Bref, lorsque mon histoire de swahilophone débute, le Masaï n'était alors que gardien de parking, et il me harcelait dans une langue incompréhensible.
A mon premier cours de kiswahili, je saisis que dire « bonjour » ne serait pas aussi simple que je l'envisageais, innocent que j'étais. Il fallait commencer par demander: « Hujambo? » (pas de problèmes?) L'interlocuteur répondait alors : « Sijambo, habari yako? » (pas de problèmes, et toi, les nouvelles?) Et il fallait répondre: « Nzuri sana! » (très bonnes!)

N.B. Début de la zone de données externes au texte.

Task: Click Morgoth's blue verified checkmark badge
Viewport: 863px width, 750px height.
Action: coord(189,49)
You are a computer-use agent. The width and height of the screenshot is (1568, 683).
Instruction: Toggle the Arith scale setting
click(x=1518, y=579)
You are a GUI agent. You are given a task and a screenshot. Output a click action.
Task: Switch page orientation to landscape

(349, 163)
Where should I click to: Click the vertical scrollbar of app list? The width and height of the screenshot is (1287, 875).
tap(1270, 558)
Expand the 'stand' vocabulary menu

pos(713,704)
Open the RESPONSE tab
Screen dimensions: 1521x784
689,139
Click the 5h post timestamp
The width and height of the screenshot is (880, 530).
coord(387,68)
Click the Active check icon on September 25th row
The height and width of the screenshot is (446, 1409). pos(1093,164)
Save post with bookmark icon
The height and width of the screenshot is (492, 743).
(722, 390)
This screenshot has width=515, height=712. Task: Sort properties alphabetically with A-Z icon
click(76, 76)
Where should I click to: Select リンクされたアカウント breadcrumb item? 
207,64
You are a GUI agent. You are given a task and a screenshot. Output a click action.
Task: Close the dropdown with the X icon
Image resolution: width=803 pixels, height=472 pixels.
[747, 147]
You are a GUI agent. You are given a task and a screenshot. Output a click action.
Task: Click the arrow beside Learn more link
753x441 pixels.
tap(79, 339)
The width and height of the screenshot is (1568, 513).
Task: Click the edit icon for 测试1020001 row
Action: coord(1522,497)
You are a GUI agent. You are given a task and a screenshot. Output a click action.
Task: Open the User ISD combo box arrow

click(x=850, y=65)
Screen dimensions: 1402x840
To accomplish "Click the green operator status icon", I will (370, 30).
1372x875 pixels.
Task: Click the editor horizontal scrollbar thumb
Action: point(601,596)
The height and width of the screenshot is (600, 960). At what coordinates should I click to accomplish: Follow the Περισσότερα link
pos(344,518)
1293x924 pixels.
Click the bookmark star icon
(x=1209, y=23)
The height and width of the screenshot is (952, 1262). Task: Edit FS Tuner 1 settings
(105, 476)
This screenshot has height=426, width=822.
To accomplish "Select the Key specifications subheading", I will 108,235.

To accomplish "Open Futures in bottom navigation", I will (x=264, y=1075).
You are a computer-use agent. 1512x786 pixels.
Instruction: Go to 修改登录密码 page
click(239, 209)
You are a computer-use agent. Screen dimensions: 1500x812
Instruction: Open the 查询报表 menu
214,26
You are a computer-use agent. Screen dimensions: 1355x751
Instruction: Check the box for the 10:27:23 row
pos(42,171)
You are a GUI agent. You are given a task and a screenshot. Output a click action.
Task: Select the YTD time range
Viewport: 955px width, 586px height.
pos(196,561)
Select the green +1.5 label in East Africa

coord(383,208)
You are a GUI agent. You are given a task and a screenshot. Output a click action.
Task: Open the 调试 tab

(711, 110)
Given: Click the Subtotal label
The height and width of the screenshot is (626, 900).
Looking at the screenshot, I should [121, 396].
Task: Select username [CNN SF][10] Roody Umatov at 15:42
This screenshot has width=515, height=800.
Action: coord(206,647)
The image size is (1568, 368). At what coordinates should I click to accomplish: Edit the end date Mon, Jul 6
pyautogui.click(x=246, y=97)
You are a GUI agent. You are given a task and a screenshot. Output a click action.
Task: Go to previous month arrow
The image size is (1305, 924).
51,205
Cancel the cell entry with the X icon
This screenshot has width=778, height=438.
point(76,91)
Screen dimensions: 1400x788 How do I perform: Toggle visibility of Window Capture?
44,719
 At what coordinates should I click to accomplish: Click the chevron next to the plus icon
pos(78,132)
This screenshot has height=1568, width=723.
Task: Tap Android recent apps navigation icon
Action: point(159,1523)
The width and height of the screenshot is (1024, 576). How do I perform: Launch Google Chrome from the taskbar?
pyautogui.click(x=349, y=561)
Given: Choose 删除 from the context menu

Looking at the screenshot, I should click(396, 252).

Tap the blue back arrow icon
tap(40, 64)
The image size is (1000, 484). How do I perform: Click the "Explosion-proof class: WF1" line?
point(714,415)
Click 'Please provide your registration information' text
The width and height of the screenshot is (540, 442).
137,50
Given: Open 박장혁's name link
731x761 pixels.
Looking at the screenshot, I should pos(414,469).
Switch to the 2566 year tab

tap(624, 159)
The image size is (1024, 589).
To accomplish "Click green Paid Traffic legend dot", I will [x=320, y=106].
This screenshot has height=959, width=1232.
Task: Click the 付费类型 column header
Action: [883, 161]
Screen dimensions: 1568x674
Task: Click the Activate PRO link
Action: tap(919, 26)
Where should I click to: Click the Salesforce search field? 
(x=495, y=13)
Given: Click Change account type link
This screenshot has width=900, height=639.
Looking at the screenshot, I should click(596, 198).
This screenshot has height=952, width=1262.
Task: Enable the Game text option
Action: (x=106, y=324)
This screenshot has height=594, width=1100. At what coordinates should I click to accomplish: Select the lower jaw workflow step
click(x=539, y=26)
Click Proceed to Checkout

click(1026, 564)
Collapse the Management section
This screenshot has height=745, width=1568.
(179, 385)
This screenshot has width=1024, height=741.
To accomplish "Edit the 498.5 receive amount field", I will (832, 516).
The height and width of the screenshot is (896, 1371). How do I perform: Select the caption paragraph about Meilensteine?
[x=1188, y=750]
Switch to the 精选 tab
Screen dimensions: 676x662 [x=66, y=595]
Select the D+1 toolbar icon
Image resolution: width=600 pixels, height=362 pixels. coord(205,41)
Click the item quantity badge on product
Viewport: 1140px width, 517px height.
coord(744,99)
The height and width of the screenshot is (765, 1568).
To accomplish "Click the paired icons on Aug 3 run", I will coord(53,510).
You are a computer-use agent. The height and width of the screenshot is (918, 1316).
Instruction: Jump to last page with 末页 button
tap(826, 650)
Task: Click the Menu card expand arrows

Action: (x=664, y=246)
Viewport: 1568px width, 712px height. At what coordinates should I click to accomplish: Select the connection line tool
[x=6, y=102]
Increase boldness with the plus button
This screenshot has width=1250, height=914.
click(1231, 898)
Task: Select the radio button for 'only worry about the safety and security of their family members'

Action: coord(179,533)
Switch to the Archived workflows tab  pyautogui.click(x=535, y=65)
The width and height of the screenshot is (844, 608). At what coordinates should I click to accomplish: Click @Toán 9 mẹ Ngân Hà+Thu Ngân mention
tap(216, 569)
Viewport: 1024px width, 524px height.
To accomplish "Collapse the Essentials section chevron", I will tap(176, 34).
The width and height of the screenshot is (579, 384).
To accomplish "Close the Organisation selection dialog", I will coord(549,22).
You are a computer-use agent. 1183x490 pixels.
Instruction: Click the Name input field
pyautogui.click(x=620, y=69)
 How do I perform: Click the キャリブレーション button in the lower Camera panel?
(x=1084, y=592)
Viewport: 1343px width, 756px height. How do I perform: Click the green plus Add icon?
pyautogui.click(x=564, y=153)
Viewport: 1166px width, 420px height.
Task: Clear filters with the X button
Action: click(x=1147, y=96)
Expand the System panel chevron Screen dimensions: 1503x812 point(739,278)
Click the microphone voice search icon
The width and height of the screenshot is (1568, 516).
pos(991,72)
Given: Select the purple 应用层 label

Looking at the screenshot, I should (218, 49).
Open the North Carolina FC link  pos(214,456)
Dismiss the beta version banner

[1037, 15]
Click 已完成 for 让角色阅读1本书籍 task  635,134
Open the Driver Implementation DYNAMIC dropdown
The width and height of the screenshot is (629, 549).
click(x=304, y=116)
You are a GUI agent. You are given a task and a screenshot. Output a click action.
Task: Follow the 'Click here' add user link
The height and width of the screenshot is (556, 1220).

Et le préfixe changeait pour les questions et les réponses selon qu'on était plusieurs à saluer ou plusieurs à être salués.
Il y avait de surcroît la possibilité de demander: « Mambo? » (ça va?) A quoi on se faisait répondre: « safi » (« ça va », la version standard), « poa » (cool, la version djeunes), ou « fresh » (je sais toujours pas). C'était nettement plus simple mais carrément moins classe.
SURTOUT, surtout, ne pas dire « jambo », une formulation réservée aux touristes de bas étage ne panant que dalle, qui vous catégorisait directement au mieux dans la catégorie du Blanc de base, au pire dans celle du pigeon idéal.
Il fallait pas se planter.
Le lendemain, je décidai de laisser venir le Massaï. Le truc qu'il me dit ne ressemblait ni à « mambo » ni à « hujambo » ni à rien d'approchant. Je le haïs une fois de plus et continuai mon chemin sous son regard sarcastique.
Le surlendemain, j'étais résolu à ne plus lui laisser la main. J'attaquai direct par un « hujambo » franc du collier. Sans se démonter, il me répondit une nouvelle fois je ne sais quoi, mais ça ne ressemblait absolument pas à « sijambo ». Complètement désarçonné, je bafouillai un piteux « good bye » qui n'avait rien à voir avec la choucroute. Ordure de Massaï.
Les cours suivants et mes expériences quotidiennes me firent comprendre que le kiswahili réel était bien loin de la présentation idyllique que nous en avait faite le prof. D'autres déconvenues suivraient. Le prof nous a par exemple soigneusement caché, le plus longtemps possible, l'existence des 18 classes de noms, qui influent sur tous les éléments de la phrase (verbe, adjectif, pronom...). Evidemment, s'il nous l'avait annoncé d'emblée, combien seraient restés des 15 débutants? D'ailleurs, deux semaines après avoir découvert le pot aux roses, nous n'étions plus que deux. Comme disait cet arracheur de dents : « Le kiswahili, c'est une langue très simple, regardez par exemple la conjugaison du verbe, il n'y pas d'exception! » Certes, il n'y a pas d'exception, il y a juste 18 préfixes différents pour chaque personne selon la classe du nom (sans parler des divers suffixes et autres infixes). Quel enfoiré.
Pour ce qui est de mon Masaï... Il y avait un autre chemin pour aller au tribunal. Plus long, bordant une route fréquentée par des bagnoles qui auraient fait fondre instantanément tous les instruments de mesure d'une brigade antipollution malencontreusement téléportée ici par des extraterrestres facétieux et aurait probablement poussé au suicide ses agents. Cette route était finalement sympathique aussi. Je l'empruntai dès lors.